Hume was writing about moral ethics but in purely scientific terms we see this error all the time and it is a big problem in studies of specificity since we are “observing” what happens and then wondering if it “ought” to result in a certain performance improvement or transfer.
Look at the example of the hydraulic chest press and its transfer to the straight bar bench press. Imagine the following thought sequence:
The chest press is similar to the bench press in some respects and although it is concentric only we often observe equal improvements between eccentric only and concentric-eccentric training.
Therefore progress on chest press should cause a certain improvement in the bench press.
That “certain” improvement may be imagined as an expected ratio between added load, reps, or sets in the chest press and a resulting improvement in the bench press 1RM. Notice that a “should” statement is the same as an “ought” statement.
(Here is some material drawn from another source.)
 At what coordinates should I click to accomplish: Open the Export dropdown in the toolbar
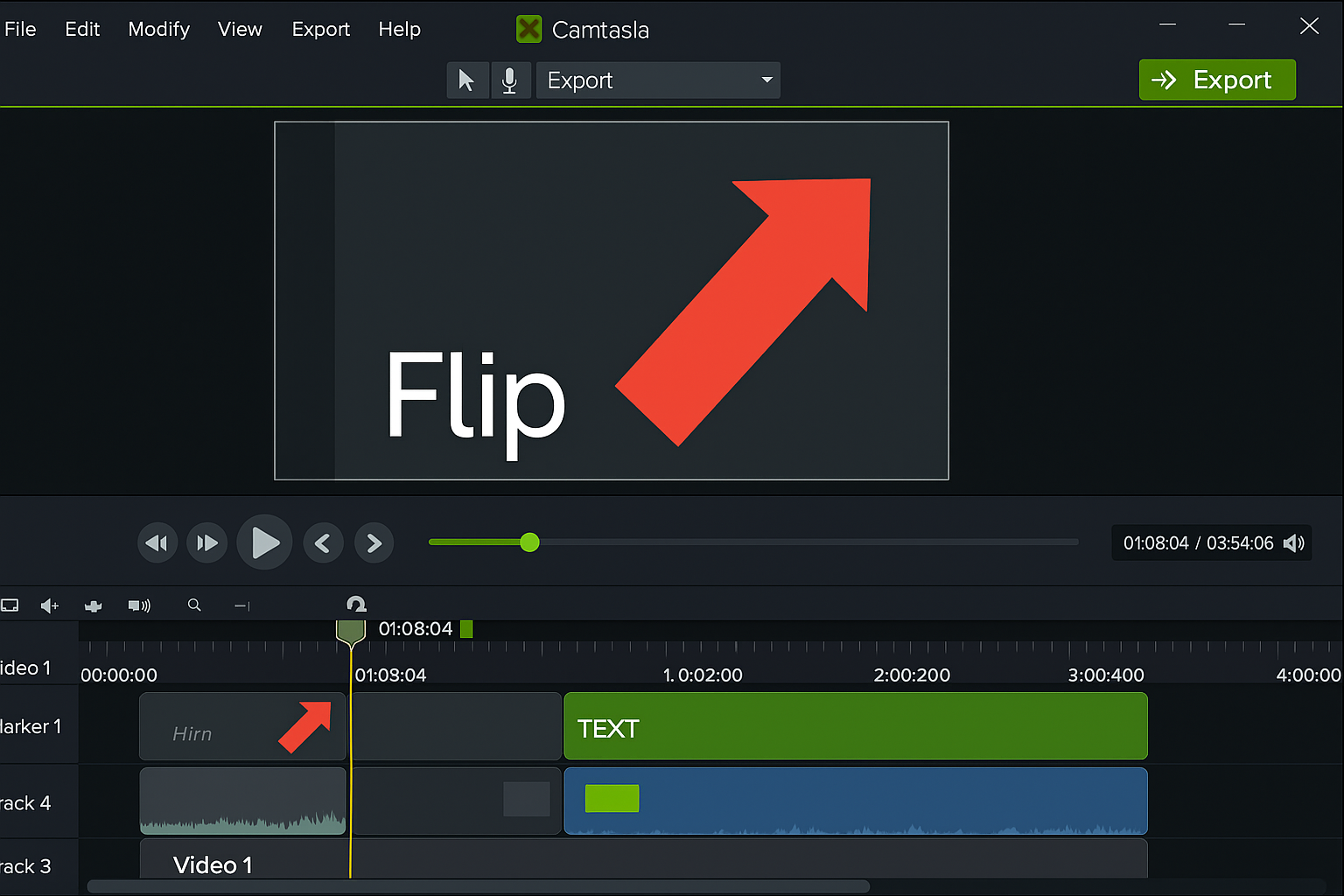point(658,80)
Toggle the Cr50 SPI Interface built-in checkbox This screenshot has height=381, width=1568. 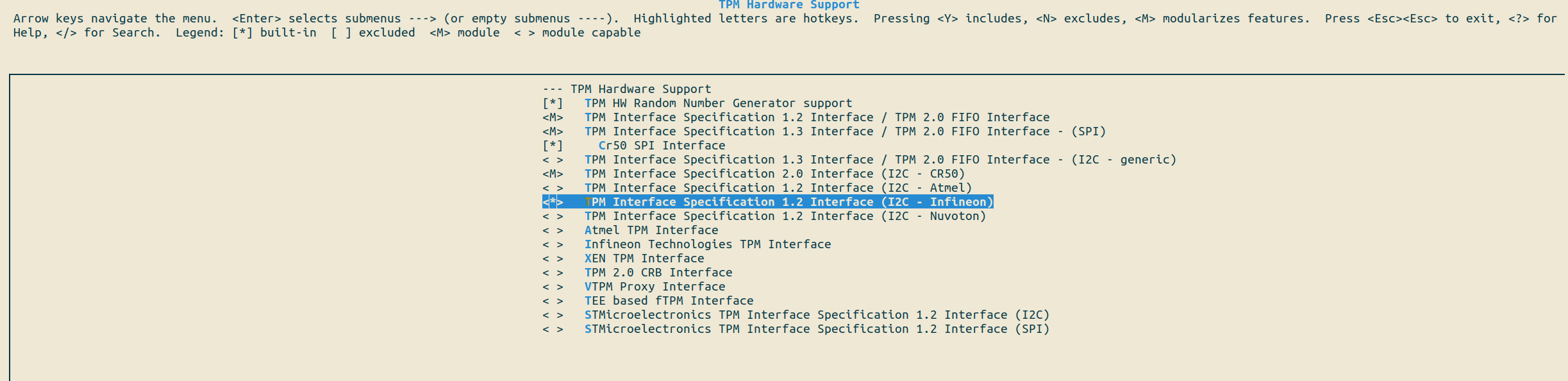553,146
Nothing in the second sentence can logically follow from the “is” statements of the first sentence. If you want to know why I am always saying that what you should have or could have done doesn’t matter, now you know one big reason for it! Many times you can see that what we are really thinking is “wouldn’t it be good if” such and such were true. In fact, many people bring up the “naturalistic fallacy” regarding is-ought problems. The naturalistic fallacy interposes moral ideas on top of factual ideas. However, in our context what is “good” is not meant to be used in a moral sense. So let’s change the statement to “wouldn’t it be cool if” such and such were true. Regardless of how we change the statement though, what has happened is our values have interceded in our judgment. The next time you miss a weight that you hit as a PR a month ago, remember these paragraphs.
Another example of the ‘is-ought’ problem in strength training is the idea that strength training is always corrective. If our purpose for strength training is to improve our absolute force development, for instance, then to slide from a statement of what our strength training is to what strength training “ought to be” (corrective) is a logical fallacy. “You can’t get there from here”, is the cliche’ that comes to mind. As we get more specific than we can make more factual statements about how strength training IS corrective but a statement about what strength training “should” be based on what it is will usually be a dead end road.
Since the effectiveness of most things we do tends to be measured quantitatively the average trainee doing step-ups tends to get discouraged when this doesn’t result in a new ten pound PR on his back squat. The first thing you need to know is that there are other benefits to the things we do that can lead to better progress down the road and these things will sometimes be seen as a qualitative improvement. Other aspects of performance may improve rather than the load on the bar but these improvements will have a positive effect on your ability to sustain progressive increases in load on your target exercises. Even so, a step up may be just the thing to see squat increases when the lower body has become a limiting factor.
Oh wait, your guru did a study? Bullshit. The average trainer, coach, or fitness guru is no more qualified to design an effective and legitimate study into specificity (or anything) than I am to recreate a Jackson Pollack. No matter how drunk I get.